I got home from my vacation with my family in time to hear All Things Considered. I listened with interest as Daniel Schorr began to talk about Watergate, Mark Felt and attempt to provide a perspective. By the end of this very frustrating segment, I wondered what value came from airing it and was I the only one thinking Mr. Schorr came off like a yekl?

'Deep Throat' Comes Forward

All Things Considered, May 31, 2005 · Michele Norris talks to NPR Senior News Analyst Daniel Schorr about news that former FBI official Mark Felt is the person known as "Deep Throat." Felt cooperated with an article in Vanity Fair magazine that names him as the famous Watergate source. Washington Post reporter Bob Woodward confirms it.

Early into the segment, a recording is played of an earlier broadcast and we hear Mr. Schorr say,
"Myself I always thought the most plausible deep throat with access to the information and a motive for leaking it was one of three top officals in the FBI starting with Mark Felts."

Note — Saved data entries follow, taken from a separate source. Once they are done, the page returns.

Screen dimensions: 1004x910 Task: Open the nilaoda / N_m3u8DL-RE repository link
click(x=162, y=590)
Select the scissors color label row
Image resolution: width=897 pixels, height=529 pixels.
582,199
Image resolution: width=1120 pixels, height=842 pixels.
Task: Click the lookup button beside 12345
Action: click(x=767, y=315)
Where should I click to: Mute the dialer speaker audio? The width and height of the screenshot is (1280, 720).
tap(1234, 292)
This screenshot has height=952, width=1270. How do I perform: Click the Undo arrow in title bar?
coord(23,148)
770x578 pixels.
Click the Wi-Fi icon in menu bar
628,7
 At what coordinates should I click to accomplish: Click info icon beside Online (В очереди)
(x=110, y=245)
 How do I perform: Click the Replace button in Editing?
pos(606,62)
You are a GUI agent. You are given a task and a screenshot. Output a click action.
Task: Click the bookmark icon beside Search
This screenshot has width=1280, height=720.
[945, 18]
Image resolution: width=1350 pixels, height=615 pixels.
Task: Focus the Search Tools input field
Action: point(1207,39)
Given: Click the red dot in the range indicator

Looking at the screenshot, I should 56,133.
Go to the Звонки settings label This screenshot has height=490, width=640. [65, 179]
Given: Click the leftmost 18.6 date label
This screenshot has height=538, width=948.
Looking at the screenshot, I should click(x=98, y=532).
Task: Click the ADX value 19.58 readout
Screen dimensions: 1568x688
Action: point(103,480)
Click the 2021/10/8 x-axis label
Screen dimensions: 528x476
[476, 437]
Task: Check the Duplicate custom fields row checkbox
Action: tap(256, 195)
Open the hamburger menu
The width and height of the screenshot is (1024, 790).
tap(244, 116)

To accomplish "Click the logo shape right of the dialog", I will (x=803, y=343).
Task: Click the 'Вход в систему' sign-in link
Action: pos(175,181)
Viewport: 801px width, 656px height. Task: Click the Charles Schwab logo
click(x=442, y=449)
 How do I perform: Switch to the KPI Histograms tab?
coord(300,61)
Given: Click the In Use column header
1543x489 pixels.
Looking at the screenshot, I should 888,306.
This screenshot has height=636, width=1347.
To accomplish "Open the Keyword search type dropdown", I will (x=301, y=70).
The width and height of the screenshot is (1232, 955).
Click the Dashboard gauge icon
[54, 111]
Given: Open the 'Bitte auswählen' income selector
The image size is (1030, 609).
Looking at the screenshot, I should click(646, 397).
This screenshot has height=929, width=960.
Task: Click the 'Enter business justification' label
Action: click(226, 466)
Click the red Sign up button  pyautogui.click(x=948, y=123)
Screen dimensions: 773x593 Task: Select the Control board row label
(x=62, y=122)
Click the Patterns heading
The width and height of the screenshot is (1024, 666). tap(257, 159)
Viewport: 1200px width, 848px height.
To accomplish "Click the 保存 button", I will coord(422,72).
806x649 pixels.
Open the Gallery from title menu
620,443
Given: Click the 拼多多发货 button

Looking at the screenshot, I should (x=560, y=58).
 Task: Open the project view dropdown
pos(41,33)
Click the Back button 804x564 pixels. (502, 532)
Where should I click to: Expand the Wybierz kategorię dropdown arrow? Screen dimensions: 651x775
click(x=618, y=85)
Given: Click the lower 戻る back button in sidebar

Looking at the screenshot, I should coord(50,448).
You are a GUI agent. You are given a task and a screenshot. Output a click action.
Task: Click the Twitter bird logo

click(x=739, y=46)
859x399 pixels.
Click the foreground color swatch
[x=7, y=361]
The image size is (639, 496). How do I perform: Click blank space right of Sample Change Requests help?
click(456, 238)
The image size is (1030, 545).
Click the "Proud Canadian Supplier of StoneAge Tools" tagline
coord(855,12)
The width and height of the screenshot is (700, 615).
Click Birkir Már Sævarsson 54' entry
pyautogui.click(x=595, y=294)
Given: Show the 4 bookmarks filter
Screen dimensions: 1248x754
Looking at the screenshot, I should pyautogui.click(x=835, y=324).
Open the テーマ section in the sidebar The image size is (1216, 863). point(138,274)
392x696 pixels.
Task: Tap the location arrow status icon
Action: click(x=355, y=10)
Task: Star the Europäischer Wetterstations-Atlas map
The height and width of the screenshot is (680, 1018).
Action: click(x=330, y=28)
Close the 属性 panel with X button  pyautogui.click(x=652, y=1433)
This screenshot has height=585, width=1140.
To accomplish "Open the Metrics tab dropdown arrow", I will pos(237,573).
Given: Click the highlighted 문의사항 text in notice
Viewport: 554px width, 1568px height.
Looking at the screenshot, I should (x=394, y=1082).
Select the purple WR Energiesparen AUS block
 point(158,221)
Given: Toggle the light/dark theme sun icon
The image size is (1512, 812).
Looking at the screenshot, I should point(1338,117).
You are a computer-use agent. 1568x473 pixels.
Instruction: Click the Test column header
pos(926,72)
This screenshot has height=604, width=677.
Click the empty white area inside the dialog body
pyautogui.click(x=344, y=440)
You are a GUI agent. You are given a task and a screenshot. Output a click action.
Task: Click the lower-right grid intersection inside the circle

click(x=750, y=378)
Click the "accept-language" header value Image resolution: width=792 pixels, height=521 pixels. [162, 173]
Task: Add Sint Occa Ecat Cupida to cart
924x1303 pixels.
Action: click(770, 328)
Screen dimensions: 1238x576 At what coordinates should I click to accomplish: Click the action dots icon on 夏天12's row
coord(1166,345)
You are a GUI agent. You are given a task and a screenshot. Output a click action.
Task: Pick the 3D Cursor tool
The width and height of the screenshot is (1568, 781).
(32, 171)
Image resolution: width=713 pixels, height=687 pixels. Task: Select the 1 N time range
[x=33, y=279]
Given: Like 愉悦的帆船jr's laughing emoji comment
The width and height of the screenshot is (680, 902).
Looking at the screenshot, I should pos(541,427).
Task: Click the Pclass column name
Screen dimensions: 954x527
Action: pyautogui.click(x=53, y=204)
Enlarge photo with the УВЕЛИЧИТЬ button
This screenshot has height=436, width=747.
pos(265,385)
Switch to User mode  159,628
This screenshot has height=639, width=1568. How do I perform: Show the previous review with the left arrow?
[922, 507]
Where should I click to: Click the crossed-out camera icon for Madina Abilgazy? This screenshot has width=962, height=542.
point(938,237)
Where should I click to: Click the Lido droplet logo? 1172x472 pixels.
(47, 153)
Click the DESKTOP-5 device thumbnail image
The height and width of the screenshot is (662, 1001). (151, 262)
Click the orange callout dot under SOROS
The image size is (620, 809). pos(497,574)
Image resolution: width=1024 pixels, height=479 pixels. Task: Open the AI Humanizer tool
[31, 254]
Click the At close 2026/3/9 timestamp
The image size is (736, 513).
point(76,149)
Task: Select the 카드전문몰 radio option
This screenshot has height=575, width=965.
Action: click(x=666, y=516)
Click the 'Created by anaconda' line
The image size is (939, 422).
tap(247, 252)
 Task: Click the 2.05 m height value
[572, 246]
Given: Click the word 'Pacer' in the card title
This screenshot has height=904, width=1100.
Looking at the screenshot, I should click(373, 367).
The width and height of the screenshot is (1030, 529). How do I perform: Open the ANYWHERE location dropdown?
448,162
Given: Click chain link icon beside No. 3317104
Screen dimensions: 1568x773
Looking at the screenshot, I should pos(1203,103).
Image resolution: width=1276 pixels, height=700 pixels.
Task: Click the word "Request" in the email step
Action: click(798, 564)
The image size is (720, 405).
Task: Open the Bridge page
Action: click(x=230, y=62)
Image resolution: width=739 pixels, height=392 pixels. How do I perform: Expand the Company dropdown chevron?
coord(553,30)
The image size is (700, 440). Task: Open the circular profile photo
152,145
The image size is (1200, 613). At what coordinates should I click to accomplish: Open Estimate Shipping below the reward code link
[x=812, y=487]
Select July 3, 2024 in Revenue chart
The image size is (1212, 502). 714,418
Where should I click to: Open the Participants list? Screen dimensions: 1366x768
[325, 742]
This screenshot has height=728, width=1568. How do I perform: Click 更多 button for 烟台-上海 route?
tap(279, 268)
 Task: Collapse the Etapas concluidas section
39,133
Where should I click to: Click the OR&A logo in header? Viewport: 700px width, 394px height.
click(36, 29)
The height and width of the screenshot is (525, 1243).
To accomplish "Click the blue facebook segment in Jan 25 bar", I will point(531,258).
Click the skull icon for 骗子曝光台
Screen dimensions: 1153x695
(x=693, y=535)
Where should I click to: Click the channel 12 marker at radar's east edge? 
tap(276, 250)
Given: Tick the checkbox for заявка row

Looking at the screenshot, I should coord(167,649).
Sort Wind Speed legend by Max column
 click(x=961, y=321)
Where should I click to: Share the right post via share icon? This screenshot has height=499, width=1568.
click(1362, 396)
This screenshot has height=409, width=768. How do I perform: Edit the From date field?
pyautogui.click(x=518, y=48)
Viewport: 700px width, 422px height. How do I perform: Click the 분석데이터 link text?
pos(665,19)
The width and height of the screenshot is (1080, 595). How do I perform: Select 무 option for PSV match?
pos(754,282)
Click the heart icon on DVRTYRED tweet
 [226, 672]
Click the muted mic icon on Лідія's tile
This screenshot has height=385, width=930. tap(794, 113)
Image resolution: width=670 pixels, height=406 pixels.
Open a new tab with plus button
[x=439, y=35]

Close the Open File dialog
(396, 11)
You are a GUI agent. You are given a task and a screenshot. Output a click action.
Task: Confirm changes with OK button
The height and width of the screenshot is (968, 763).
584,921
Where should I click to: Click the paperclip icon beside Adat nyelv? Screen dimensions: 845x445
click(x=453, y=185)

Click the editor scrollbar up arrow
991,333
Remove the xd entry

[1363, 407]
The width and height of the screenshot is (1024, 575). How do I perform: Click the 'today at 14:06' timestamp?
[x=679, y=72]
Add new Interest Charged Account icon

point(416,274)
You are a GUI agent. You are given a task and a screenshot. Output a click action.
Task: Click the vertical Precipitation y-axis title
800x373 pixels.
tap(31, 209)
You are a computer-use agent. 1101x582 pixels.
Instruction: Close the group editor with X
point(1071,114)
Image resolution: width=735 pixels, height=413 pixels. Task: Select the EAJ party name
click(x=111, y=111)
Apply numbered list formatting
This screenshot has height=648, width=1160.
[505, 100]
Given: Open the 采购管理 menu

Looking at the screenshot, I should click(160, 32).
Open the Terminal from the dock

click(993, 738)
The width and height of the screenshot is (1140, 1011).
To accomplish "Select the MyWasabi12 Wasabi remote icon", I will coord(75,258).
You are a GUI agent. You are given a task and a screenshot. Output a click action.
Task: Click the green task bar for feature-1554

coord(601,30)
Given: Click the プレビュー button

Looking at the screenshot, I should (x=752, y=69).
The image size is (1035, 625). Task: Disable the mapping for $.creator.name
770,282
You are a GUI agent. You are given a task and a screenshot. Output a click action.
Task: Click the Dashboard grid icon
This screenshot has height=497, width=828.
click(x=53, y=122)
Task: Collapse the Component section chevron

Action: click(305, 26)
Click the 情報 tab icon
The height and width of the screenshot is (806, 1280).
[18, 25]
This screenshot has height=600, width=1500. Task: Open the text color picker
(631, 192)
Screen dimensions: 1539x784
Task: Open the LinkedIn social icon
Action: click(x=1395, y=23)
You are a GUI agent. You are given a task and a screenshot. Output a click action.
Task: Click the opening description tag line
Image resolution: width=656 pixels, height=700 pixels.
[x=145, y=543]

This is followed by some congratulations to Schorr and some praise for being, what I guess we'd call, on top of the game. But we aren't informed whom his other two guesses were. He guessed that one of three people at the FBI was the source and one of his three guesses was Mr. Felt. I'm not all that sure that Mr. Schorr won the lottery on that one.

Mr Schorr offers two possible motives why Mr. Felt might have talked back in the seventies.
The first motive is that Mr. Felt was "passed over for the Director of the FBI after J. Edgar Hoover died. And he was angry about that." The second motive Mr. Shorr offers is that "Felts was afraid the FBI would get a black eye because they weren't able to penetrate the cover up."
It's speculation and, presumably, Mr. Schorr speculation is informed.

How informed Mr. Schorr was became a question to me throughout the rest of the segment.
For instance, I was shocked to hear Mr. Schorr offer that the secret had been kept for so long because "[t]he only other person who could have told for sure was Bob Woodward and Bob Woodward was making practically a career out of not telling."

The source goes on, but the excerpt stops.